ギルゴードの相手は日野。私は進まなければ……
「じゃあ、勝負の続きをしていい?」
日野はギルゴードに問い掛けた。
一階と二階に勇者を配置しすぎたせいか、三階は静けさが残る。廊下には一人として勇者がいない。ただ、勇者じゃない者なら一人だけいる。
私は走っていくと盛大に壁にぶつかった。
透明色だが、よく見ると水色っぽい四角いバリアが幾つも積み重なって道を完全に封じている。
「その壁は絶対防御の壁でございます。ワタクシ以外誰もその壁を壊すことや動かすことなどできません♡」
ドレスを来た女性。彼女は王女だ。何故か知らないがここにいた。
「さあ、魔王殿。ワタクシを楽しませてください♡」
◆
何人もの勇者を斬った。何人もの勇者を刺した。もうこのフロアで目に映る勇者は殆どいない。
カルトとリリスは三階へと続く階段へと進んだ。
その階段の前には、横たわって鼻提灯を膨らませながら寝ている女の姿。多分、勇者だろう。

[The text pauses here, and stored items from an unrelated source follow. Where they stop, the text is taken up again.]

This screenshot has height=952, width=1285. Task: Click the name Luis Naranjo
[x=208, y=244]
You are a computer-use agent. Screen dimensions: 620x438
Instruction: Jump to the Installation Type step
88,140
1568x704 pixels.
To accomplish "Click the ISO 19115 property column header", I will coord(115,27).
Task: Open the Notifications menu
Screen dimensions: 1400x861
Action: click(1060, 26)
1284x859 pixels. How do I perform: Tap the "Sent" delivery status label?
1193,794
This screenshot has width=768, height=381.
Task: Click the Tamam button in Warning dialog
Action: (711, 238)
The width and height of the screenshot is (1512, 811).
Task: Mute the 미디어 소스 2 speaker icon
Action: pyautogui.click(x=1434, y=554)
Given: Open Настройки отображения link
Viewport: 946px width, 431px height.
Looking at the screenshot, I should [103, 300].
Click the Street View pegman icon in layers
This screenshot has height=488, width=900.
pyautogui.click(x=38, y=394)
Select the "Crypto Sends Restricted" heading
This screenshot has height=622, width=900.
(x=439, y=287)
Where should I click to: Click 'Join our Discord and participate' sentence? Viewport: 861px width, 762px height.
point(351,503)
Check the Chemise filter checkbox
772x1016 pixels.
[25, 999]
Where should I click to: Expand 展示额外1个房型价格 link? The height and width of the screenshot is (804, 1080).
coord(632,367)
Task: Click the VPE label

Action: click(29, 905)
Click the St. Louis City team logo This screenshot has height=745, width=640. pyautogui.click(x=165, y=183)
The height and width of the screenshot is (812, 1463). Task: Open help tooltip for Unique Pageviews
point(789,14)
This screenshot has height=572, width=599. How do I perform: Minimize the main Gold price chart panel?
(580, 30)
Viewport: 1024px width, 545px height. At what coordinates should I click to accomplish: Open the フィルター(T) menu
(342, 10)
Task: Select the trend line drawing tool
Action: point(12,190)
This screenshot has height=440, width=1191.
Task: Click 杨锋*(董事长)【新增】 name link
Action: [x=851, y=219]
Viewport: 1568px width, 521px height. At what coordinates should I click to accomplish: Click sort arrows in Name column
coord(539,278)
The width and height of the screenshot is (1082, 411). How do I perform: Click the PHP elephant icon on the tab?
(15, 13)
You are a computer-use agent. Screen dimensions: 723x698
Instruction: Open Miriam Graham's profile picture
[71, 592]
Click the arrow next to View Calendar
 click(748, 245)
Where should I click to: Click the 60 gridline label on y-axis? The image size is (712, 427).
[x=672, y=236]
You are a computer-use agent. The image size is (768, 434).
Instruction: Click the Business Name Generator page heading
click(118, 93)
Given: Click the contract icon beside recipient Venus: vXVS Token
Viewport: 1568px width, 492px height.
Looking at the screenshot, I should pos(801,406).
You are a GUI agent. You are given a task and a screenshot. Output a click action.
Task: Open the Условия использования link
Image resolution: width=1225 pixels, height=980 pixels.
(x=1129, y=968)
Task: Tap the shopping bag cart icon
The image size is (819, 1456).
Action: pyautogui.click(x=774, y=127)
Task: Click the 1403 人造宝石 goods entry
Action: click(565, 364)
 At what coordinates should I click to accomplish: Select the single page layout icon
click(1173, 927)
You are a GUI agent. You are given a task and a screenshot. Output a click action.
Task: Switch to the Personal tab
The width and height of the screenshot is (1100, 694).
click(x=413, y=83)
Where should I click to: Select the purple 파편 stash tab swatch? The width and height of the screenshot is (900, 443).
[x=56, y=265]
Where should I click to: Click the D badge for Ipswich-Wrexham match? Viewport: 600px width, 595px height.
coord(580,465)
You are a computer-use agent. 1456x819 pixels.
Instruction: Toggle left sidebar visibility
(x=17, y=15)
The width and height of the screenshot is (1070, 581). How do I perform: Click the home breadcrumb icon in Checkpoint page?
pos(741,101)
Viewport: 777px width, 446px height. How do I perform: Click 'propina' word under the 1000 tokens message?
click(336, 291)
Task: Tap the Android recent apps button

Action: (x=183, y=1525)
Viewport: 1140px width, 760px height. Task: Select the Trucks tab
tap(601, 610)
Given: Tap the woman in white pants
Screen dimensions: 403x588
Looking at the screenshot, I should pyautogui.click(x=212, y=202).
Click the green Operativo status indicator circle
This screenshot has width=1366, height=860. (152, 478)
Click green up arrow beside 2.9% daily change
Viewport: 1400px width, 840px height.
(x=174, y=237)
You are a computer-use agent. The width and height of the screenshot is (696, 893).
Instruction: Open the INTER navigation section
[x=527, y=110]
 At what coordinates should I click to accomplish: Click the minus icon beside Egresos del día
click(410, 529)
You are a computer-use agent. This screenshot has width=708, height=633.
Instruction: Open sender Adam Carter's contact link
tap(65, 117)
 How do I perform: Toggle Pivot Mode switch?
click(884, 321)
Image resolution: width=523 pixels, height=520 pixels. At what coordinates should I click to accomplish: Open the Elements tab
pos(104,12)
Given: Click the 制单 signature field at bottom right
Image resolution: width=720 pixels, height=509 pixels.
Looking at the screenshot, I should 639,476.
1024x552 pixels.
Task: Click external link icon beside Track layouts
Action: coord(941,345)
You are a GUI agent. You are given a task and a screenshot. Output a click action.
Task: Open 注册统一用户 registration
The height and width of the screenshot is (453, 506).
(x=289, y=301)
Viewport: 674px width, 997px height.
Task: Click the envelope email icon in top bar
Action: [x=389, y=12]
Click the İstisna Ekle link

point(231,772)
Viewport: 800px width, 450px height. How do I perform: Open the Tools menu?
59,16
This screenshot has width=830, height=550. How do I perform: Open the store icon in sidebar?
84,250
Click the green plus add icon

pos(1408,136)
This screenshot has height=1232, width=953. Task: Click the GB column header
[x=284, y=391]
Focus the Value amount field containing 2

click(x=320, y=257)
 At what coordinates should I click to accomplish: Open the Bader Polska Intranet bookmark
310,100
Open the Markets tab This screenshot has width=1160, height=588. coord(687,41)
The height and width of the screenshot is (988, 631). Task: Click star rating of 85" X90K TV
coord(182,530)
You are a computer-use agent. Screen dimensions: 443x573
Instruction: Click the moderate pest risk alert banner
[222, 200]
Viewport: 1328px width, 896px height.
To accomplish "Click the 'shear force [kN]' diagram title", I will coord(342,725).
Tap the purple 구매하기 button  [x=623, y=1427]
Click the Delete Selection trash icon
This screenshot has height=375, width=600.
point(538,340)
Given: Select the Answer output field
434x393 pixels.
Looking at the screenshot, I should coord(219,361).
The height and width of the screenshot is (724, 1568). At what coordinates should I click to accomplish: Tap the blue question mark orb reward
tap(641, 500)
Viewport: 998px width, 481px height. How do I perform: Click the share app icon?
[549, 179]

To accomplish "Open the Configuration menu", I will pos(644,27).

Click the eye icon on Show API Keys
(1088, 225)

「何か強そうだし、余計な戦闘は避けたい。気付かれないように行こう。」
カルトはリリスの耳元で囁いた。それに頷くリリス。
ゆっくりと忍び足で階段に近寄る。気付かれないように……。少しずーつ。少しずーつ。
パシンッ───
カルトの持つ鞘が鼻提灯にぶつかり、鼻提灯が破れた。その破れた音が静寂の空間に響き渡る。
驚いたカルトとリリスを本能からか高速後ろ歩きで寝ている勇者との距離をとった。
「何やってんのよ!このばかっ」
リリスはカルトに小さく怒る。
しかし、未だに寝ているようだ。危なかった。再び起こさないように静かに歩こう。
と考えている間にセイモアは普通に起きた。
「うーん、良く寝たぁ~!」
背伸びするセイモアは二つの影を捉えた。
「敵発見。寝たら、お腹空いた~!頂きまぁす!」
カルトとリリスは苦笑い。
「起きちゃったんすねぇ」
セイモアの右腕が怪物の腕に変わる。悍ましく、ヘドロのようなモノが沢山ついたようなボディに、口と歯だけが見える先端。伸びていく右腕。その色は紫と黒と、色んな色を合わせたような色だ。
右腕の怪物はカルトとリリスの元へ一直線に向かって進んだが、急に避けたためそのまま床に直撃した。
衝突した床を喰らう右腕の怪物。喰われた床は消えていた。
そして、セイモアの元へと戻っていく。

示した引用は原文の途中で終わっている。